BlackDoctor.org’s “Ask the Expert” series brings the nation’s leading health experts directly to viewers. In this video, Dr. Craig Cole, Hematologist and Assistant Professor at University of Michigan, discusses multiple myeloma.
Transcript
So, for the blood cancers, for the Leukemia, Lymphoma, and myeloma, some of those diseases require bone marrow transplantation in order for people to survive the disease. Bone marrow donation or a bone marrow transplant is when people patients receive high doses of chemotherapy to eliminate the disease and they receive a donor bone marrow to help make blood for them after they finished the chemotherapy.
The one specific thing or one very fine point about bone marrow bone marrow transplant is that people of different ethnicities have to get donors from specific ethnicities.
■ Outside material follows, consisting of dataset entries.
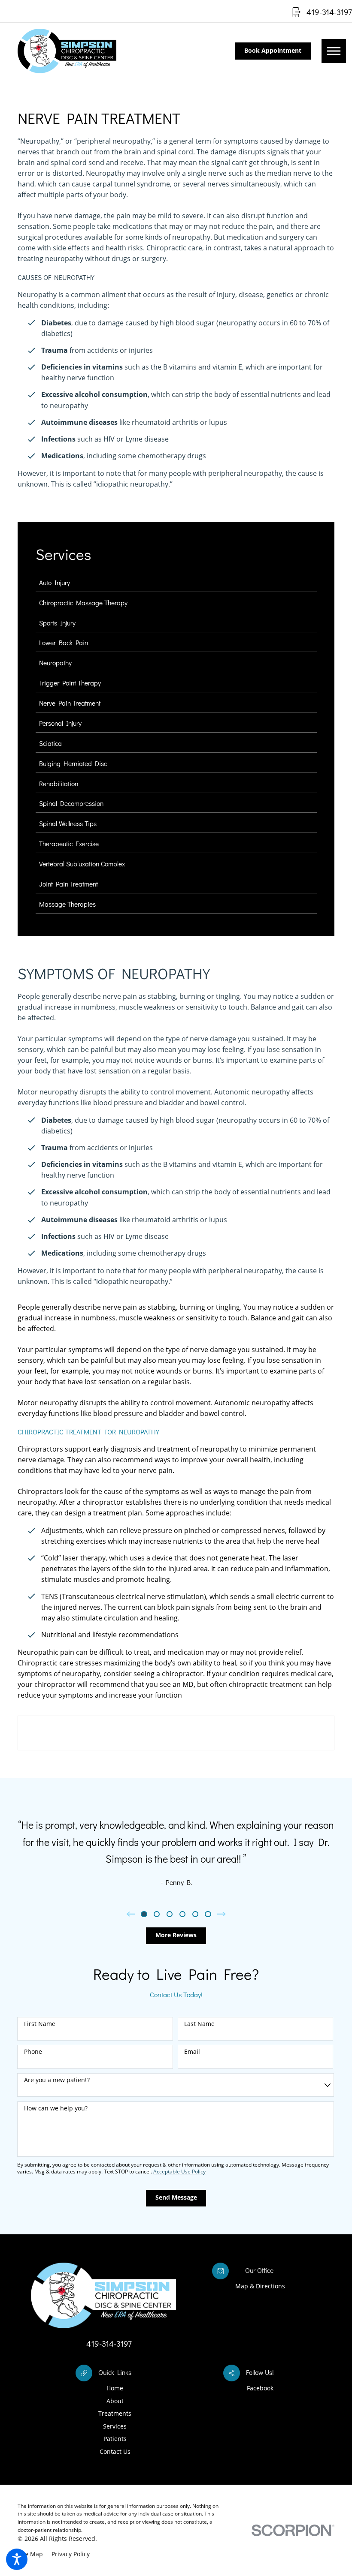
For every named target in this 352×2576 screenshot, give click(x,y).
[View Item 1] (144, 1914)
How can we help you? (56, 2108)
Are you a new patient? (57, 2080)
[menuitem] (176, 585)
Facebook (260, 2388)
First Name (39, 2024)
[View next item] (221, 1914)
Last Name (199, 2024)
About (115, 2401)
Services (115, 2426)
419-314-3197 (329, 12)
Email (192, 2052)
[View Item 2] (157, 1914)
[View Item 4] (182, 1914)
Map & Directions (260, 2286)
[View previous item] (131, 1914)
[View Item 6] (208, 1914)
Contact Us (115, 2451)
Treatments (114, 2413)
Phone (33, 2052)
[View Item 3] (170, 1914)
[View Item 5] (195, 1914)
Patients (115, 2439)
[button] (16, 2559)
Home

People who are Japanese will only match other people from Japan. People from the Middle East will only match people from the Middle East.
And therefore when African-Americans who do get blood cancer, they get leukemia, and lymphoma, and myeloma, when they need a donor for a bone marrow transplant, which is life-saving, they have to get it from somebody of their own ethnicity. So, it’s critical that we have a wide variety a large number of potential donors.
And it’s really easy to become a bone-marrow donor. It’s just a mouth swab; it’s not even a blood test. You just do a mouth swab and they can check your type your bone marrow type from a mouth swab.
Then there’s a National bone marrow registry and they will match a patient to the DNA and the mouth swab and if they call you to be a donor, that’s easy too. You go to your local your local clinic that does the bone marrow harvest and we don’t do bone marrow biopsies for harvesting anymore. It’s just like giving plasma.
So, they’re stem cells floating in our blood all the time and what you do when you donate for a bone marrow transplant, they put an IV in your arm and you just donate blood and the blood goes through a filter which captures the stem cells, which then goes to the patient. So, there’s no bone marrow biopsy, there’s only one needle involved in being a bone marrow donor and that’s just in the arm.
Is there a cost?
There is no cost. So, all the cost accrued for being a bone marrow donor goes to the patient’s insurance company.